Data extract.
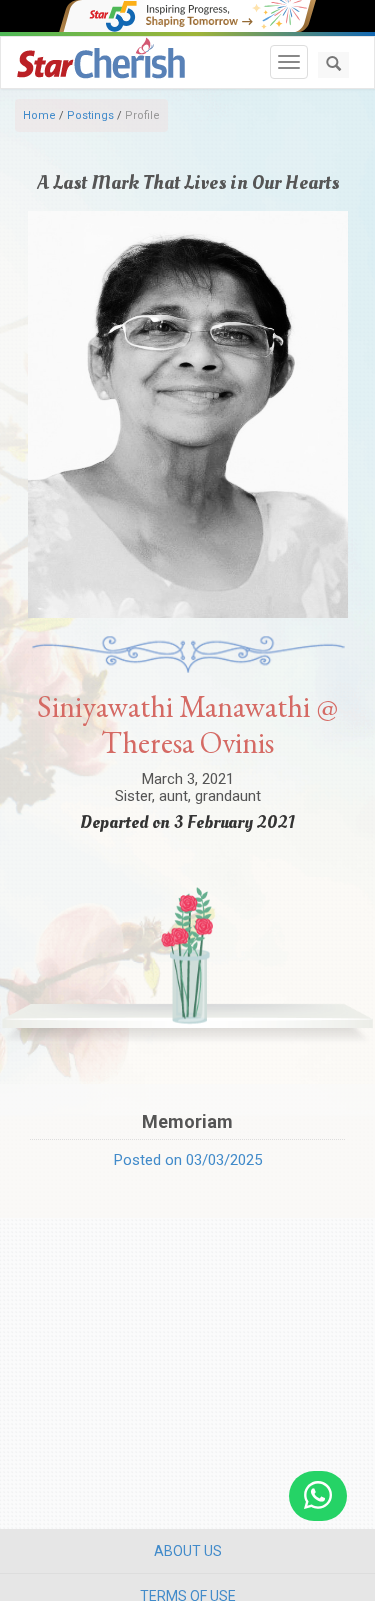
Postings (90, 115)
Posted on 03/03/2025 (188, 1160)
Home (39, 115)
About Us (188, 1551)
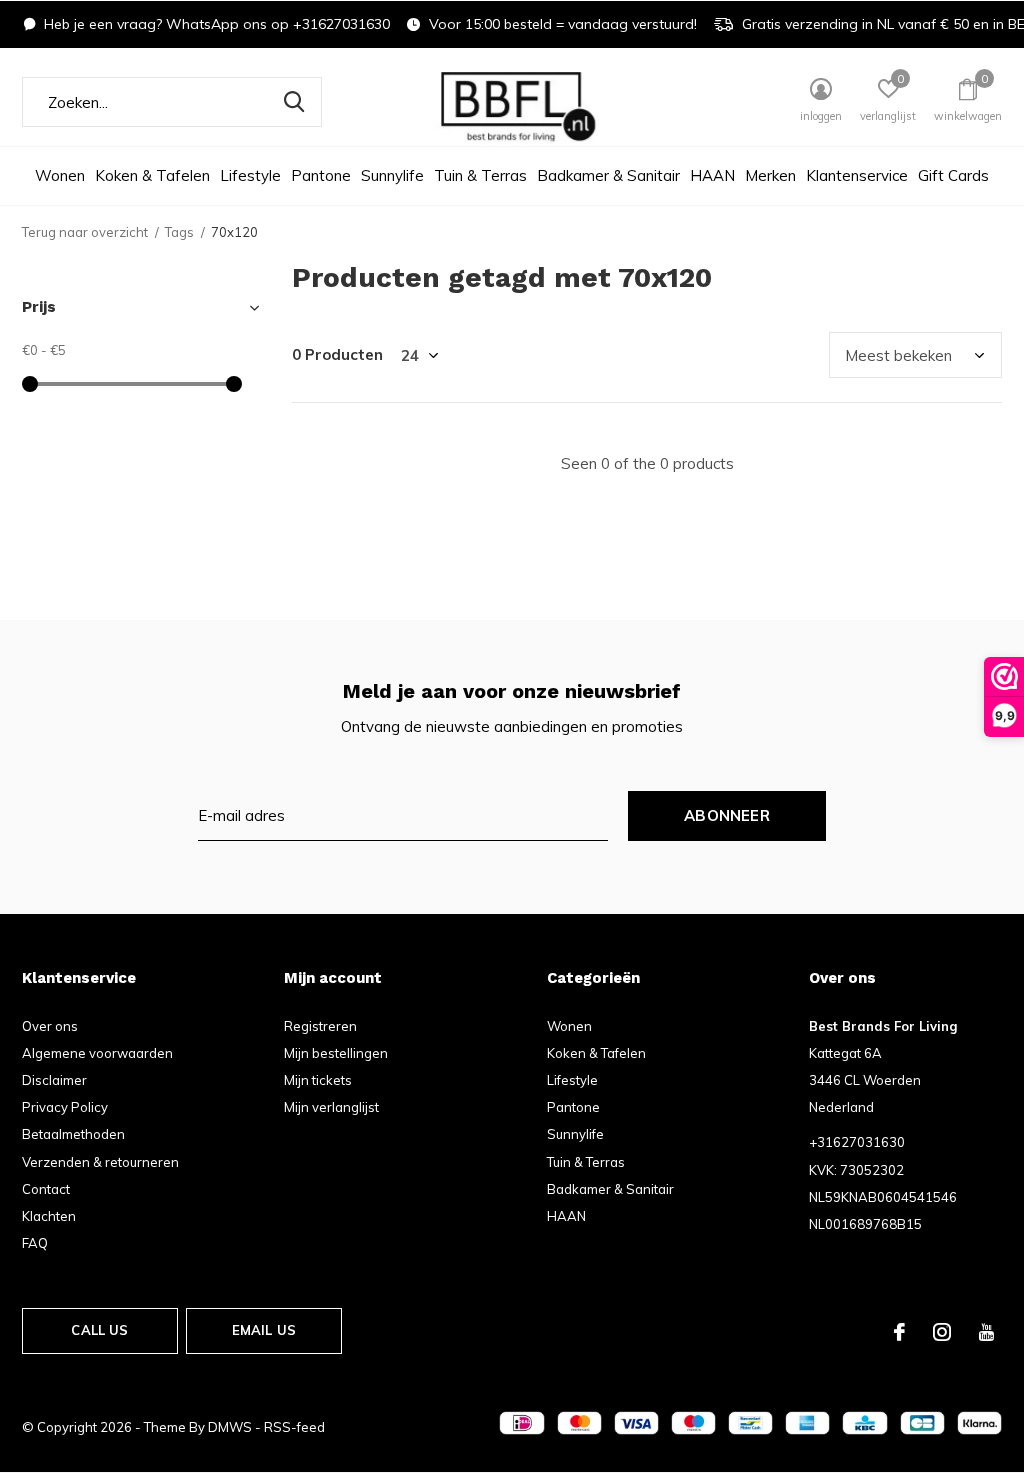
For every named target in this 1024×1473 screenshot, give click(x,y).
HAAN (712, 175)
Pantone (321, 175)
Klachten (49, 1216)
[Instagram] (942, 1332)
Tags (179, 232)
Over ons (50, 1026)
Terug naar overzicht (85, 232)
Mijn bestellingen (336, 1053)
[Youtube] (986, 1332)
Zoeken (294, 102)
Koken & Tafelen (152, 175)
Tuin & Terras (480, 175)
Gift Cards (953, 175)
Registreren (320, 1026)
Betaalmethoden (73, 1134)
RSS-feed (294, 1427)
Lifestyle (250, 175)
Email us (264, 1330)
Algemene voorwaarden (97, 1053)
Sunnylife (392, 175)
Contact (46, 1189)
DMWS (230, 1427)
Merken (770, 175)
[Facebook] (899, 1332)
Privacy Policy (65, 1107)
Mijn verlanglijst (331, 1107)
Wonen (60, 175)
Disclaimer (54, 1080)
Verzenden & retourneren (100, 1162)
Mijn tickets (318, 1080)
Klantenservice (857, 175)
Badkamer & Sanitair (608, 175)
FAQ (35, 1243)
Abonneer (727, 815)
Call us (99, 1330)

Exercise details. Beginning with the line that holds "Betaalmethoden (73, 1134)", copy the entries exactly to their last line, and leave out every earlier line.

Expected output.
Betaalmethoden (73, 1134)
RSS-feed (294, 1427)
Lifestyle (250, 175)
Email us (264, 1330)
Algemene voorwaarden (97, 1053)
Sunnylife (392, 175)
Contact (46, 1189)
DMWS (230, 1427)
Merken (770, 175)
[Facebook] (899, 1332)
Privacy Policy (65, 1107)
Mijn verlanglijst (331, 1107)
Wonen (60, 175)
Disclaimer (54, 1080)
Verzenden & retourneren (100, 1162)
Mijn tickets (318, 1080)
Klantenservice (857, 175)
Badkamer & Sanitair (608, 175)
FAQ (35, 1243)
Abonneer (727, 815)
Call us (99, 1330)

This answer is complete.